## 課題 1
抜粋のうち、「なぜなら人間の『脳』がそのよ」を含む語句で始まり「いる可能性もありますからね。」で終わる部分を、一字も変えずに書き写せ。
## 課題 2
次の(a)〜(c)が抜粋の内容と合うかどうかを、それぞれ「はい」か「いいえ」で答えよ。答えごとに、決め手となる抜粋の語句をそのまま引用すること。
(a) 30秒気が逸れると、元の集中力を取り戻すのに30分かかるとされている。
(b) 筆者は、複数のことを同時に行うマルチタスクを効率が良いと考えている。
(c) 遅刻の例では、原因は1つしか挙げられていない。

## 出典抜粋
______________________________

Al Di Meola - Carol of the Bells


理性の最後の歩みは、理性を超えるものが無限にあるということを認めることにある。

『パンセ』 ブレーズ・パスカル


はじめに

『人間は何かに集中した状態から、30秒気が逸れると、元の集中力を取り戻すのに30分かかる』

 仕事をしているといろんな”横やり”が入ることがあります。せっかく調子良く仕事をしていたのに、余計な横やりのせいで集中力が途切れてしまった経験は誰にでもあるでしょう。そのあと、巻き返すのですがなかなか元の状態には戻れません。

 なぜなら人間の『脳』がそのようにできているからです。これはとある実験でも確かめられたことで、自分や誰かがいわゆる”ノッてる”ときは、よほど火急なことでもない限り邪魔はしない方が良さそうですね。

 人にもよると思いますが個人的な経験から言わせてもらうと、複数のことを同時に行うマルチタスクは非常に効率が悪いと考えています。ほとんどの場合、全ての作業が『中途半端』になってしまうからです。1つも終わっていないのです。

 途中で横やりが入ったから、仕事が終わらなかった。(原因 → 結果)

 このようになってしまうのです。ここでもし、結果の『仕事が終わらない』を変えたければ、原因である『余計な横やり』を無くせばいいですね。そしたら結果は『仕事が終わる』に変わるでしょう。

 ただ、ちょっと気になるのは「横やりが本当の原因なのか?」ってところです。なぜなら、仕事が終わらなかったのは”作業が遅い”だけの可能性もありますし、作業そのものを”サボって”いる可能性もありますからね。

 原因は、1つとは限らない

ってことです。まぁここまでは誰でも考えることですし、自分自身でもやったことはあるでしょう。学生時代、遅刻の言い訳(原因)に「電車が遅れたから」と言いましたが、実際にはただの”寝坊”であったり… とかですね。

 結果… 遅刻
 原因… 電車の遅延 or 自分の寝坊

 結果は1つですが、原因は2つあります。では、これはどうでしょうか。

______________________________

[出典の記録]
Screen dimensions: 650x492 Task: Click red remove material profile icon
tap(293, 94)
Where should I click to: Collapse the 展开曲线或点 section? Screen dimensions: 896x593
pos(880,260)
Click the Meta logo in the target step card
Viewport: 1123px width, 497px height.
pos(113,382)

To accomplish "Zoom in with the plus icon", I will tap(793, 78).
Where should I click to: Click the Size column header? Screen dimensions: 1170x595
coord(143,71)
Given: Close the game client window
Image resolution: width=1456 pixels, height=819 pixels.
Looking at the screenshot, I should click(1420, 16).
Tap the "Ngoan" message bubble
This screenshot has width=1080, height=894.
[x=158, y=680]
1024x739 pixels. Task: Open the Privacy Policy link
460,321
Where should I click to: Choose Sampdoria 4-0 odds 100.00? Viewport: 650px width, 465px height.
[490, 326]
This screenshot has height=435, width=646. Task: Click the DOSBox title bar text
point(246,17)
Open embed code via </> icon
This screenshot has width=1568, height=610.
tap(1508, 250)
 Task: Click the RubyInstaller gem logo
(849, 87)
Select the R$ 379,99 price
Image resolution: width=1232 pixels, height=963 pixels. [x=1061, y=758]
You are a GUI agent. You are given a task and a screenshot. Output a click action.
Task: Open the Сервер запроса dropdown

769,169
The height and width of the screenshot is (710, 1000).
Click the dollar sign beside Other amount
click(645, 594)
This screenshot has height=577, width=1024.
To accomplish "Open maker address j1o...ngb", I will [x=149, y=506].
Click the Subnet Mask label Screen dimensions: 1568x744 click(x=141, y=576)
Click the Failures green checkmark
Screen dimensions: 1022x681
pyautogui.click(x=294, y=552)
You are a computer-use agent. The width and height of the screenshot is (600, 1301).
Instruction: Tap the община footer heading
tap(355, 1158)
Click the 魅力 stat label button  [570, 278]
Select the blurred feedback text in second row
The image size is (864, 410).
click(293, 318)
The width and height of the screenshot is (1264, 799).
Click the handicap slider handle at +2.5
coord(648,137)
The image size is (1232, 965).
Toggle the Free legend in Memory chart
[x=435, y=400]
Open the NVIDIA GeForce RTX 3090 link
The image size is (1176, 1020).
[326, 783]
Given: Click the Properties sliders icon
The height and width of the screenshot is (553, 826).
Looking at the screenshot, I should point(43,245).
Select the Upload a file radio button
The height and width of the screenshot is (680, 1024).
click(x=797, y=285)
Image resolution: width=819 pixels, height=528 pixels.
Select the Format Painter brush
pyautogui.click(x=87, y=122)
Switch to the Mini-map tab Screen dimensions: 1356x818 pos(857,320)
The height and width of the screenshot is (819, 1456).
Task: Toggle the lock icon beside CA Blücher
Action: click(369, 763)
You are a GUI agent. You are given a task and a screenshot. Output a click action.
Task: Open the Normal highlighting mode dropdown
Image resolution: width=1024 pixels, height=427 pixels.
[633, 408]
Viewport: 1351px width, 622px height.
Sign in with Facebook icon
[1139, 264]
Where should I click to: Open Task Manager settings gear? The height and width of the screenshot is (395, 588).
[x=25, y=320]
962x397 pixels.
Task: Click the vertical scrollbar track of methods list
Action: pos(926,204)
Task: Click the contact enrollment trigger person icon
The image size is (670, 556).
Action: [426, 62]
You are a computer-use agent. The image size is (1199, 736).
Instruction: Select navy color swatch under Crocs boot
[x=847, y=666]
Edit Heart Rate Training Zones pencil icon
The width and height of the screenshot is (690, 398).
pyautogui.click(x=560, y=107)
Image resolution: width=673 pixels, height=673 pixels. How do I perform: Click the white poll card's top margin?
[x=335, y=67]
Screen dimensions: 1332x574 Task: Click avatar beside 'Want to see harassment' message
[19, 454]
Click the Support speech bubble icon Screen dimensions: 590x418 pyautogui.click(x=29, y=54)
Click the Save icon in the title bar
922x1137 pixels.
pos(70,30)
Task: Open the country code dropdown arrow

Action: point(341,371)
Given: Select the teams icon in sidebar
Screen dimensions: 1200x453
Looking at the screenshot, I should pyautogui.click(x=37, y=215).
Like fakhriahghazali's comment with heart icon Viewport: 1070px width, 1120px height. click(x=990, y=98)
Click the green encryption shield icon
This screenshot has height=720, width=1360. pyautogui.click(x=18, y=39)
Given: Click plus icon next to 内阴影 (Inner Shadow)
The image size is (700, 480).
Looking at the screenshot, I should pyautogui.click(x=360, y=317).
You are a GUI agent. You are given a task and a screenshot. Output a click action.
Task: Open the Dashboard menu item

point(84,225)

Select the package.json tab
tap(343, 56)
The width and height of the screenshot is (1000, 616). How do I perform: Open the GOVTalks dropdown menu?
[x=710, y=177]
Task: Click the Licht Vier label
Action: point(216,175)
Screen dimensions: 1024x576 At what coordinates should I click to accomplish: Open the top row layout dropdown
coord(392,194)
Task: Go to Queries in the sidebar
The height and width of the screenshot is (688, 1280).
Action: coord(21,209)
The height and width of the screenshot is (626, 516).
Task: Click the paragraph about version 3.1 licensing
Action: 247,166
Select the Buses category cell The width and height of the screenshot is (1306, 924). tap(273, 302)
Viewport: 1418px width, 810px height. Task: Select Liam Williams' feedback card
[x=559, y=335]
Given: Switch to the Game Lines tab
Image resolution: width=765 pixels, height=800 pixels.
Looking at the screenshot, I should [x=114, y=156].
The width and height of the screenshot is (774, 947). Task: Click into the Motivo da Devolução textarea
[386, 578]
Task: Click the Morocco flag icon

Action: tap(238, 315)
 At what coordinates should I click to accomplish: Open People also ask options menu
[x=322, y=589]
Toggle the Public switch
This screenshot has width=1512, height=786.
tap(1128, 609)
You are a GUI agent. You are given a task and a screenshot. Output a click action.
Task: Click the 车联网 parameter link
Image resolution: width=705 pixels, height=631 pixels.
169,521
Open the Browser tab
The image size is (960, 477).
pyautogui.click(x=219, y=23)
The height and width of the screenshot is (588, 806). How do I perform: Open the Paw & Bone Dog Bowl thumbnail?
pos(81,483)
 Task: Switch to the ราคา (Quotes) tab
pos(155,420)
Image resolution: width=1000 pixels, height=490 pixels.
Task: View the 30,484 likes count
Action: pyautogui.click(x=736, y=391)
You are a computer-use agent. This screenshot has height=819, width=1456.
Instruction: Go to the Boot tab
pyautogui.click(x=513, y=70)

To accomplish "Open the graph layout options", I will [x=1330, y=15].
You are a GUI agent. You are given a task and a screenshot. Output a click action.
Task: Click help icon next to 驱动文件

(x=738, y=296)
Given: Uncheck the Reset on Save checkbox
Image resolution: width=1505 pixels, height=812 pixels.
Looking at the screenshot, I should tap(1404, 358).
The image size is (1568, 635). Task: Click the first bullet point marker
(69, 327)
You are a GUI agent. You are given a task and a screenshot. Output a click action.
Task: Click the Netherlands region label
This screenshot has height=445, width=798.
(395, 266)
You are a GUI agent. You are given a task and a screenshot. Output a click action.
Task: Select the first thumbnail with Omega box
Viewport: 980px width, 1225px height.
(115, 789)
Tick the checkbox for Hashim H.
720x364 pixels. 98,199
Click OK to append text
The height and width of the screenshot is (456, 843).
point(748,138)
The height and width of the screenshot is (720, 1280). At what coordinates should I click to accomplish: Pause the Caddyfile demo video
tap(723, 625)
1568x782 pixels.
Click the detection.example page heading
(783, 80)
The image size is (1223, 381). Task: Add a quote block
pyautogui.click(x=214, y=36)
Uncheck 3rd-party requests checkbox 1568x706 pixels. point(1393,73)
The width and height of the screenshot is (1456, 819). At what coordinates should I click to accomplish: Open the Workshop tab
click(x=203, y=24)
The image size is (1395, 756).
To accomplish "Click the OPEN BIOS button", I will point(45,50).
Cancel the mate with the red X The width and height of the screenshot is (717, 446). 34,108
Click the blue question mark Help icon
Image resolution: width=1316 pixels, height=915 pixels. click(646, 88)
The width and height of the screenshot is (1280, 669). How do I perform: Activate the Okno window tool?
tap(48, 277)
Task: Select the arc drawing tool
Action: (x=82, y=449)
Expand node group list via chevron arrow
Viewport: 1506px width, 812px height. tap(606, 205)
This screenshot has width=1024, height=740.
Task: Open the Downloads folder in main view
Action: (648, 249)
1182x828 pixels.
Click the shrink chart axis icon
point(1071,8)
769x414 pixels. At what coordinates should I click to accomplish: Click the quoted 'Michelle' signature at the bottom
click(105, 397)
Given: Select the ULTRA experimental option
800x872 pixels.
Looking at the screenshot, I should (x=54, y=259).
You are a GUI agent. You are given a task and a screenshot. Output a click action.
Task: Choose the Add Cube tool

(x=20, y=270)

______________________________

## 解答 1
なぜなら人間の『脳』がそのようにできているからです。これはとある実験でも確かめられたことで、自分や誰かがいわゆる”ノッてる”ときは、よほど火急なことでもない限り邪魔はしない方が良さそうですね。

 人にもよると思いますが個人的な経験から言わせてもらうと、複数のことを同時に行うマルチタスクは非常に効率が悪いと考えています。ほとんどの場合、全ての作業が『中途半端』になってしまうからです。1つも終わっていないのです。

 途中で横やりが入ったから、仕事が終わらなかった。(原因 → 結果)

 このようになってしまうのです。ここでもし、結果の『仕事が終わらない』を変えたければ、原因である『余計な横やり』を無くせばいいですね。そしたら結果は『仕事が終わる』に変わるでしょう。

 ただ、ちょっと気になるのは「横やりが本当の原因なのか?」ってところです。なぜなら、仕事が終わらなかったのは”作業が遅い”だけの可能性もありますし、作業そのものを”サボって”いる可能性もありますからね。

## 解答 2
(a) はい。「30秒気が逸れると、元の集中力を取り戻すのに30分かかる」
(b) いいえ。「複数のことを同時に行うマルチタスクは非常に効率が悪いと考えています」
(c) いいえ。「結果は1つですが、原因は2つあります。」